Yeah, I suspect you're correct at the moment. In fact, TaPL looks pretty approachable for an academic book.
But it seems to be there's a place for a more popular book on type systems and making a statically-typed language, in the vein of this Crafting Interpreters book (and others like it).
Perhaps I'll read TaPL, write a nice statically-typed language, and then write the book I'm looking for.
I want this too, but is weird to me that is a huge chasm in this area, where a lot of material stop at the most basic, and then it cover a niche that is complicated (like for example, type inference).
If I wanna to implement a dialect of ML, I haven't' find a simple explanation in how implement product/sum types, modules & pattern matching.
Yet, tons of type inference and other less common things.
ie: The basics stop fast and suddenly jump into something else.
> If I wanna to implement a dialect of ML, I haven't' find a simple explanation in how implement product/sum types, modules & pattern matching.
Exactly. I mean, how in the world to implement pattern matching in ML-like languages? And ADTs? These are exactly the kind of subjects I'd like to see covered in a more advanced book on building interpreters or compilers for statically-typed languages.
Writing a type-checker is fun and pretty interesting. For that, I recommend you get acquainted with formal semantics and judgements (that's just the language for describing type-systems). You'll probably be interested in then looking up
I'm starting a series of blog posts on making first a dynamic Lisp and then adding a type system to it, then type inferencer, etc. I'd be interested in what resources you found helpful and easy to read.
Basically, yes. You can do more with a dynamic type system than a static type system because you don’t need to (and actually, aren’t allowed to) prove that your code is consistent. Advancements in static checking and inference mean you can prove more things about your programs, so you don’t have to fall back on dynamic types and data structures so much.

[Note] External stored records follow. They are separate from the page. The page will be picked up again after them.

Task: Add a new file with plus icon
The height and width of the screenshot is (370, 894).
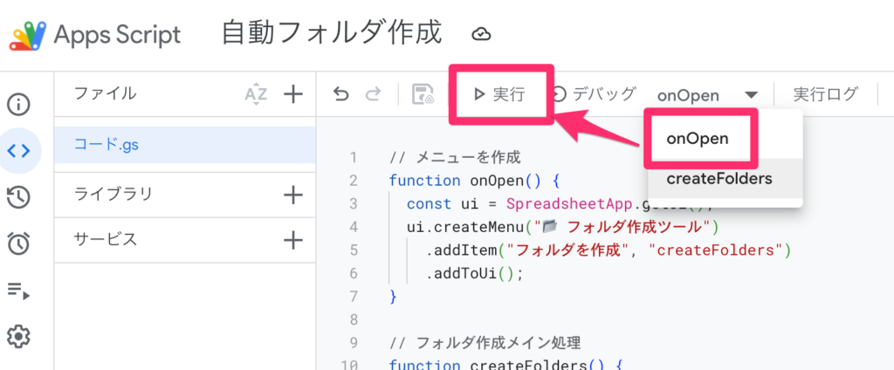Action: (293, 94)
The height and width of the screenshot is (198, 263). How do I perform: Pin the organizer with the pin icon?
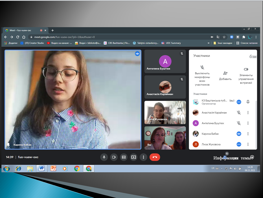point(248,102)
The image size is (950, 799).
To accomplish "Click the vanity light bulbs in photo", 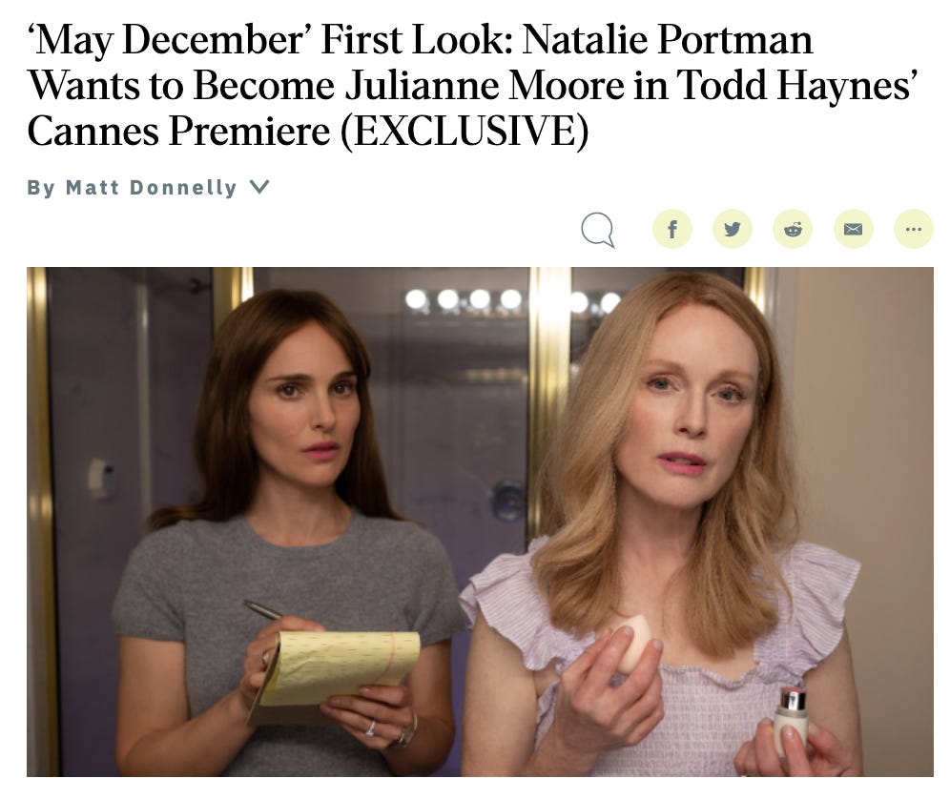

The quality of a type system isn't measured solely by what it allows you to do. After all, no type system at all would allow you to do anything and write as many bugs as you want-- not great, right? Instead, a better type system will let you make guarantees about your code, while still allowing correct programs to run. Can you guarantee there are no type errors? Can you guarantee arrays aren't accessed out of bounds? That sort of thing.
Well, you could look at a dynamic type system as just a static type system with 1 type—a sum type of everything. Looking at it that way, a dynamic type system is much less powerful.
It's slightly less in depth than the roadmap of "Crafting Interpreters", but again, it exists right now.